AI「北海道が先陣切る」 複合拠点実現にも意欲 鈴木知事が政治資金パーティー

AI「北海道が先陣切る」 複合拠点実現にも意欲 鈴木知事が政治資金パーティー
1年ぶりに政治資金パーティーを開いた鈴木知事=8月31日午後、札幌プリンスホテル

 鈴木直道知事は8月31日、札幌市内で政治資金パーティーを開いた。デジタル改革の司令塔を担う内閣官房が30日、GX(グリーントランスフォーメーション)やAI(人工知能)に関する道内での実証実験を通じて規制緩和の提案などにつなげる「AI北海道会議」を道と札幌市と連携して北海道に設置すると発表したことについて触れ、「AI産業の爆発的な世界の新たな市場が形成される中で挑戦していく。どこかのまねではなくて、北海道が先陣を切ってやっていく」と意欲を示した。

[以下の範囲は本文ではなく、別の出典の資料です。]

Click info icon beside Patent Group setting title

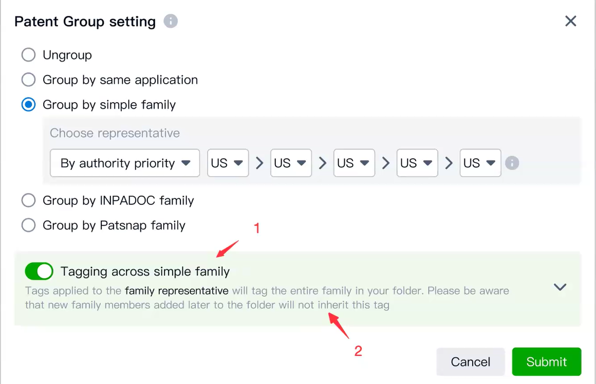tap(171, 22)
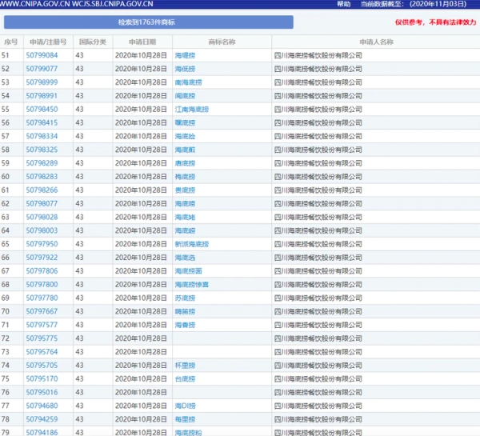Click the 申请日期 column header
The width and height of the screenshot is (480, 436).
(x=140, y=42)
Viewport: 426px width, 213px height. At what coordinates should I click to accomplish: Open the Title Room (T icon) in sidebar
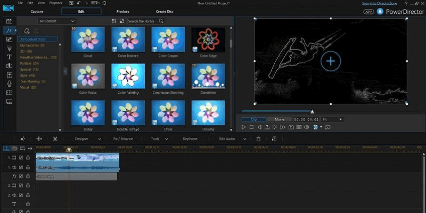click(x=9, y=56)
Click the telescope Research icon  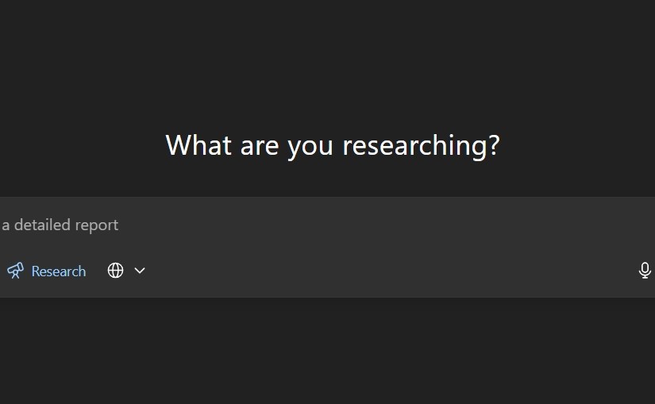click(x=15, y=271)
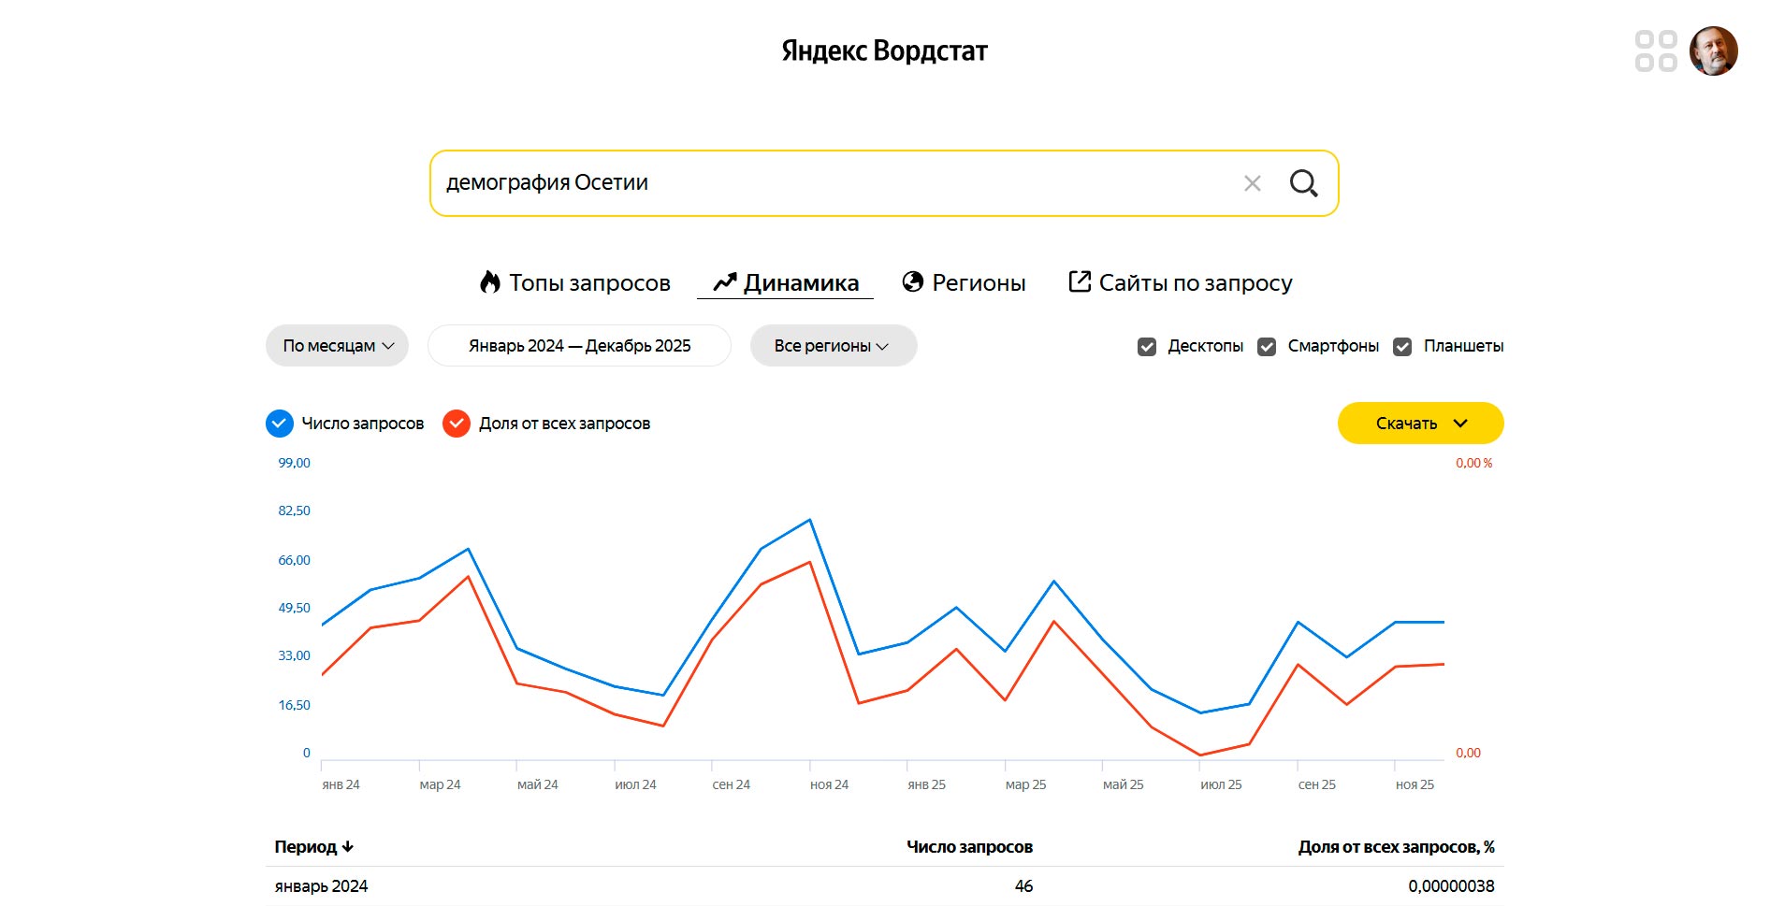Uncheck the Десктопы checkbox
The height and width of the screenshot is (906, 1770).
[1147, 347]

 ラピダス(東京)が、千歳市に次世代半導体工場を着工して9月1日で1年を迎えることについては「計画の65%以上が進捗(しんちょく)している。年内には建物が完成し、装置の搬入が始まる。来年3月までには数百台の装置導入を予定している」と説明。さらに岸田文雄首相が「速やかに国会に財政上の支援を、法制度上の措置で提案すると千歳で表明した」ことを挙げ、ラピダスプロジェクトは順調に推移していることを強調した。

 さらに知事は「今後の北海道は、ラピダスでモノをつくるだけじゃ駄目なんです。研究の拠点を北海道につくりたい」と述べた。8月の訪米で、ラピダスが連携する米IBMなどの半導体企業や研究機関が集積する産学官の複合施設「オールバニ・ナノテク・コンプレックス」を運営する「ニューヨーク・クリエイツ」とニューヨーク州、道の三者で連携協定を締結したことを説明。「最先端の技術を研究している世界中の技術者が北海道に集まって、世界に技術が発信される。ニューヨークと連携して、そういう環境をつくりたい」と複合拠点の実現へ意欲を示した。

 また、知事は自民党総裁選にも言及。「国防をはじめ重要課題も山積している中、東京一極集中をどう考えているのか。人口が減っていくという社会の中で、どう日本全体を活性化していくのか」と人口減少問題をメインテーマに議論することへの期待感を示した。

 知事の政治資金パーティーは、昨年9月3日以来。「北海道ミーティング2024」をタイトルに、後援組織「活力あふれる北海道の未来を実現する会」(似鳥昭雄会長)が主催し、支持者ら約800人が出席。自民党道連の中村裕之会長らが来賓でエールを送ったほか、菅義偉前首相がビデオメッセージを寄せた。